# Study text
But what is“final disposition” where cremation has been the choice? And what of Aunt Martha’s ashes?

CANA would have us believe that “cremation is not an end in itself, but the process which prepares the human remains for inurnment in a beautiful and everlasting memorial.”

CANA’s view is flatly contradicted by law, which in just about every state defines cremation as a form of “final disposition.” Most states likewise make an explicit distinction between bodily and cremated remains. Laws, for example, which prohibit personal ownership of dead bodies do allow family members to retain the ashes, and these are customarily handed over when no other arrangement has been made for their disposition.

So much for the cemetery interests. How might the funeral directors be expected to react to the menace of cremation?

The initial reaction of industry leaders and the trade press was to counsel funeral directors to make all efforts to dissuade the funeral buyer from cremation. The idea was to make the procedure sound as disrespectful of the deceased as possible. One mortician suggested telling the family that if they only knew what went on in the crematory retort, they wouldn’t even have a dog cremated. The National Funeral Directors Association advised members to stress the concept of “immediate disposal,” implying that the Loved One’s remains would be treated as so much garbage. Furthermore, according to the association, the bereaved family should be warned of severe psychological trauma if they choose to flout tradition and forgo the solace of a full-fig funeral with open casket and viewing of the embalmed remains, a time-honored, meaningful ritual with its proven benefit of peace of mind for the survivors.

# Data for analysis
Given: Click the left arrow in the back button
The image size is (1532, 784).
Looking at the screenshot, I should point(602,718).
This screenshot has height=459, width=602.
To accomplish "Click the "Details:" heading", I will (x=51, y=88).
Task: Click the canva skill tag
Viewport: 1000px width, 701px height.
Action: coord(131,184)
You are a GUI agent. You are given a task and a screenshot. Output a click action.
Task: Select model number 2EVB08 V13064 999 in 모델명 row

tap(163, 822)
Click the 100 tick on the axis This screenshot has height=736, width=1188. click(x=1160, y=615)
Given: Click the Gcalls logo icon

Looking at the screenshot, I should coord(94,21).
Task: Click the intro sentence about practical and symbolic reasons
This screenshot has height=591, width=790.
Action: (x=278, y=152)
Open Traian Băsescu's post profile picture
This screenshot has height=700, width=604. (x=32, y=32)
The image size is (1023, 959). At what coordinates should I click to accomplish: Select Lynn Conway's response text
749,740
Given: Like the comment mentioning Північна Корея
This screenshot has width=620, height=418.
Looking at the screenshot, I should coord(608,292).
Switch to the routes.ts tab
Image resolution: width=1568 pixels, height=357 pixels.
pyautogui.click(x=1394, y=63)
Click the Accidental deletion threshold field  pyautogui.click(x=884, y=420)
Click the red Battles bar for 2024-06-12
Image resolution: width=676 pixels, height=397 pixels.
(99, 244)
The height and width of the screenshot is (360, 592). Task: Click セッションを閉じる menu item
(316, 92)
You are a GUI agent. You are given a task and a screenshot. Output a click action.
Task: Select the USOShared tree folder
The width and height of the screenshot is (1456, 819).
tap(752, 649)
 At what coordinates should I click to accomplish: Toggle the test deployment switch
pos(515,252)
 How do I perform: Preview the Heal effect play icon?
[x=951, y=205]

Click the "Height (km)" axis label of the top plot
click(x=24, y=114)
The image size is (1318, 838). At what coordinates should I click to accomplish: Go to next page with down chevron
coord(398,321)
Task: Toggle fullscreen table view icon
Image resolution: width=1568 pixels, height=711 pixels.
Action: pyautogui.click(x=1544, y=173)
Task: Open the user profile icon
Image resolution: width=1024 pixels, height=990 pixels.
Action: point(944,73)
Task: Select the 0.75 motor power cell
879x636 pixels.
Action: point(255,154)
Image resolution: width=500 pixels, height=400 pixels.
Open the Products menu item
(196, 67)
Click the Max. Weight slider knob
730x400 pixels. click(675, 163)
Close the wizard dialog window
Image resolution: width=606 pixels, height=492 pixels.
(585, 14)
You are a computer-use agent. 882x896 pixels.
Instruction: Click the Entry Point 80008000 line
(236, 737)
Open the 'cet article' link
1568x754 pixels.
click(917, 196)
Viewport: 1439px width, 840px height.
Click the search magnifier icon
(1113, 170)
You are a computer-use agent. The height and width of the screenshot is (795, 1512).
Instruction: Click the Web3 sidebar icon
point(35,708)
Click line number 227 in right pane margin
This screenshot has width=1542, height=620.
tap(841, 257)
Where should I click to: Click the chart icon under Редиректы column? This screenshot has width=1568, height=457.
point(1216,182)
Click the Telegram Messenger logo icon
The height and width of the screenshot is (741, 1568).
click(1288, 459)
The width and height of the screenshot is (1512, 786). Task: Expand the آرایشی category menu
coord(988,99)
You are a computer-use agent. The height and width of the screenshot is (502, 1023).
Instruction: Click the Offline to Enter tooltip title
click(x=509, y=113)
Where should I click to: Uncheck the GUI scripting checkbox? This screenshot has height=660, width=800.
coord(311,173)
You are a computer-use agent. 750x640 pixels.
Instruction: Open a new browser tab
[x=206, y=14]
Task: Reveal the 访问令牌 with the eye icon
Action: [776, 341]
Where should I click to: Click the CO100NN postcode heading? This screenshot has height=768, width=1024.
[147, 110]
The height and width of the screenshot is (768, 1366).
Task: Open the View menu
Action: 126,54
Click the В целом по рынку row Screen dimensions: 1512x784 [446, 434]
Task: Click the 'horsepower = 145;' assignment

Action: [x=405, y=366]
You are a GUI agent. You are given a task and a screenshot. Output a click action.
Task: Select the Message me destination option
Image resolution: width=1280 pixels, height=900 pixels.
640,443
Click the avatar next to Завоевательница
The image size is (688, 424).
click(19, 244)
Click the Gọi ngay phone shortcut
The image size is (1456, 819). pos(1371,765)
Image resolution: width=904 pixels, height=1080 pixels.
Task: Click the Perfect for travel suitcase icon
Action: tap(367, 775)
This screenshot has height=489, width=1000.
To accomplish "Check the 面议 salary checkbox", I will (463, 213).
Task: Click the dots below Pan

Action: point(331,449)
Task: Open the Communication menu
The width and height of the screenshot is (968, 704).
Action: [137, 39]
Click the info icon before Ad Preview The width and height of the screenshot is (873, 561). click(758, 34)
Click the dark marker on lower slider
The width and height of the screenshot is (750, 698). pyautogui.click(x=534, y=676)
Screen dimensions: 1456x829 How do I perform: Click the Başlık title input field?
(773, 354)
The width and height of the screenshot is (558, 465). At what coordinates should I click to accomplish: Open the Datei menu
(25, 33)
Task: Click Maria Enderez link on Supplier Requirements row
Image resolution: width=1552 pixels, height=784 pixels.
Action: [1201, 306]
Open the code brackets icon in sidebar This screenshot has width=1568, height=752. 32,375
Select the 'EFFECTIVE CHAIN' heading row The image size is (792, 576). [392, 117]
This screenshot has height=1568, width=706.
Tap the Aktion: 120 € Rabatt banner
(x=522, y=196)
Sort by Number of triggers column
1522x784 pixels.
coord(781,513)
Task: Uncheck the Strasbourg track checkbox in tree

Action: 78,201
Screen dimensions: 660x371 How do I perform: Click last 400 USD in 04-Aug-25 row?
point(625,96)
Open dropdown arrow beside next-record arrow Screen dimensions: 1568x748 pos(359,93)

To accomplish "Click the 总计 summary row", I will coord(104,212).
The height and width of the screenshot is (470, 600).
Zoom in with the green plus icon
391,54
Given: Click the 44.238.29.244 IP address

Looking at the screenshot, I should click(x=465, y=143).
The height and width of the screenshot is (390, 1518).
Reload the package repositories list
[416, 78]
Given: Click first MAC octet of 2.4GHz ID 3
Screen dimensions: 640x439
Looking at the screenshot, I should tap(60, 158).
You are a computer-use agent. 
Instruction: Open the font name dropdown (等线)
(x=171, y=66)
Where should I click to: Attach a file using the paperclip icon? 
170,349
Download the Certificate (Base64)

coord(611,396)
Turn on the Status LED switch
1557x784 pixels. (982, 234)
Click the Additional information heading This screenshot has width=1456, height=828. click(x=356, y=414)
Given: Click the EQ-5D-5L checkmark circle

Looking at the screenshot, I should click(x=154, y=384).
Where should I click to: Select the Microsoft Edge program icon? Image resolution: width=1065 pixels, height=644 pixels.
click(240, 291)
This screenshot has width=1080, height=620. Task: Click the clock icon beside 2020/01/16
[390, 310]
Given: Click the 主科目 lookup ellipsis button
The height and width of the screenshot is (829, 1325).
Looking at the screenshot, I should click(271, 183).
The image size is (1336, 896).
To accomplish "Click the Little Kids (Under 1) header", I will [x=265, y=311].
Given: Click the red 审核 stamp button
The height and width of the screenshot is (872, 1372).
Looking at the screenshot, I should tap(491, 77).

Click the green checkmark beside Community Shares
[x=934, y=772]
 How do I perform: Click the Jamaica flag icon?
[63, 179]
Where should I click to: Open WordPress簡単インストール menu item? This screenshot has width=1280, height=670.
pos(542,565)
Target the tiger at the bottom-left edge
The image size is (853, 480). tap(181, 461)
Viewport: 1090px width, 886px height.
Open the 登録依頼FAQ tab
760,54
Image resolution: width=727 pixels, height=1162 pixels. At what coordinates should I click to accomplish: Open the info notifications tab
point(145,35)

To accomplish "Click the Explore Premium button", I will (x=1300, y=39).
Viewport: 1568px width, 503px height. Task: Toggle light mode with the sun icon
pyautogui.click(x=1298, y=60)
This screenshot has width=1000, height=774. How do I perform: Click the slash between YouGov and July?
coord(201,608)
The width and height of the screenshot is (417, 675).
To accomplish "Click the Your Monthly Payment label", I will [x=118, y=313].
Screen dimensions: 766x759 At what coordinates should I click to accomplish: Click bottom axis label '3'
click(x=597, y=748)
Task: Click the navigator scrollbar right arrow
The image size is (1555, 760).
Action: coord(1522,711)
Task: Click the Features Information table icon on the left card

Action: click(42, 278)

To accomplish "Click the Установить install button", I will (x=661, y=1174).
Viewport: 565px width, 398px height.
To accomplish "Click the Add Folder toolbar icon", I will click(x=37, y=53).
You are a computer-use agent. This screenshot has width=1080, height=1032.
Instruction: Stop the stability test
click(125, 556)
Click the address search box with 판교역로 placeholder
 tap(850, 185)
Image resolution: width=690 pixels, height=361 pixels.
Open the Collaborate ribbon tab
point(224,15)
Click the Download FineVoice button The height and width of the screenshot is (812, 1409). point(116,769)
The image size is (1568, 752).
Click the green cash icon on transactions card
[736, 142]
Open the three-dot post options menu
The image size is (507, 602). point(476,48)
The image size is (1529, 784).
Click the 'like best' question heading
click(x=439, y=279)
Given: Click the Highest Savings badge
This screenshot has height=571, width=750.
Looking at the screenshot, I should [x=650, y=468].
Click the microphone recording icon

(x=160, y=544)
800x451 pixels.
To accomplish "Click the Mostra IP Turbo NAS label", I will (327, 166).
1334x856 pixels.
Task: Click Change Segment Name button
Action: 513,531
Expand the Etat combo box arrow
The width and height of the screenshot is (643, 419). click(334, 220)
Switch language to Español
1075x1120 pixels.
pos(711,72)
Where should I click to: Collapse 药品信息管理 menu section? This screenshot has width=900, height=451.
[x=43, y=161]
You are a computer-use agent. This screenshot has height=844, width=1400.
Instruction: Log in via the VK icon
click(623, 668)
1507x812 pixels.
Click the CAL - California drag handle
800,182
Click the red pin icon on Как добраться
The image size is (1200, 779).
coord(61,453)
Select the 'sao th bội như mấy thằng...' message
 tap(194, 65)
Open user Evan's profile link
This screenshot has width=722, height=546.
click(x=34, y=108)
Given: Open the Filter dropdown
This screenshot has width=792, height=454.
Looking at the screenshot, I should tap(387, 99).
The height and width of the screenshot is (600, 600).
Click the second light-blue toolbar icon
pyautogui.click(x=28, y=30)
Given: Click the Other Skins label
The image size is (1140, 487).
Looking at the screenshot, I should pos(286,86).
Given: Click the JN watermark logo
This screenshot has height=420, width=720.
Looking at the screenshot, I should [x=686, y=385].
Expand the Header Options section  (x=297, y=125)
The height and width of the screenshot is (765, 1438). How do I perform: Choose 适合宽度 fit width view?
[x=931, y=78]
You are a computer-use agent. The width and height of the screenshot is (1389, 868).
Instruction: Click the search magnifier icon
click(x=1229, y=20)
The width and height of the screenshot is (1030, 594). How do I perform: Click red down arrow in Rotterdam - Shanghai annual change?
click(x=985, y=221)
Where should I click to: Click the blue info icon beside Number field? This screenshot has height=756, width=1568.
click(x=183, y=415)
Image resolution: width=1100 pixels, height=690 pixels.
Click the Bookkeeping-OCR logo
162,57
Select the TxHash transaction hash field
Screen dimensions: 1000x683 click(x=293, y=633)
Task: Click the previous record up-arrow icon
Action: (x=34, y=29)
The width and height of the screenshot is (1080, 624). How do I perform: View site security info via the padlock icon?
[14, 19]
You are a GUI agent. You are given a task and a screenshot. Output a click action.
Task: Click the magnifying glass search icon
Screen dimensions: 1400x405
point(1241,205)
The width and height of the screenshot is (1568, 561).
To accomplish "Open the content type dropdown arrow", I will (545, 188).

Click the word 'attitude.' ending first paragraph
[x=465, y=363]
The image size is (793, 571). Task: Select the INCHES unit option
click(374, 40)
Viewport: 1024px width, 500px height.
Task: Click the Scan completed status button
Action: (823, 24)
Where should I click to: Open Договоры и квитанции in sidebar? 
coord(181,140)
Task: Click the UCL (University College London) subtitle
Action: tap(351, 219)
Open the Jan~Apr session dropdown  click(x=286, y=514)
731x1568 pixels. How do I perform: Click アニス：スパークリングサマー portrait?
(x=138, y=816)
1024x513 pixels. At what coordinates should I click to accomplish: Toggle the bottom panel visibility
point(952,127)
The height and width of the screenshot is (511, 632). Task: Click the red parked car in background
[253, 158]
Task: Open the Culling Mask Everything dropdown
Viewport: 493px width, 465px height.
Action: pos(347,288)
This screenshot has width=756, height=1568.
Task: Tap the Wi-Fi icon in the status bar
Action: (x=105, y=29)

# Work item
In the passage on cremation, copy out the stretch from "CANA would have" through "for their disposition.", swapping in "clear" wherever "explicit" appears.

# Reply
CANA would have us believe that “cremation is not an end in itself, but the process which prepares the human remains for inurnment in a beautiful and everlasting memorial.”

CANA’s view is flatly contradicted by law, which in just about every state defines cremation as a form of “final disposition.” Most states likewise make an clear distinction between bodily and cremated remains. Laws, for example, which prohibit personal ownership of dead bodies do allow family members to retain the ashes, and these are customarily handed over when no other arrangement has been made for their disposition.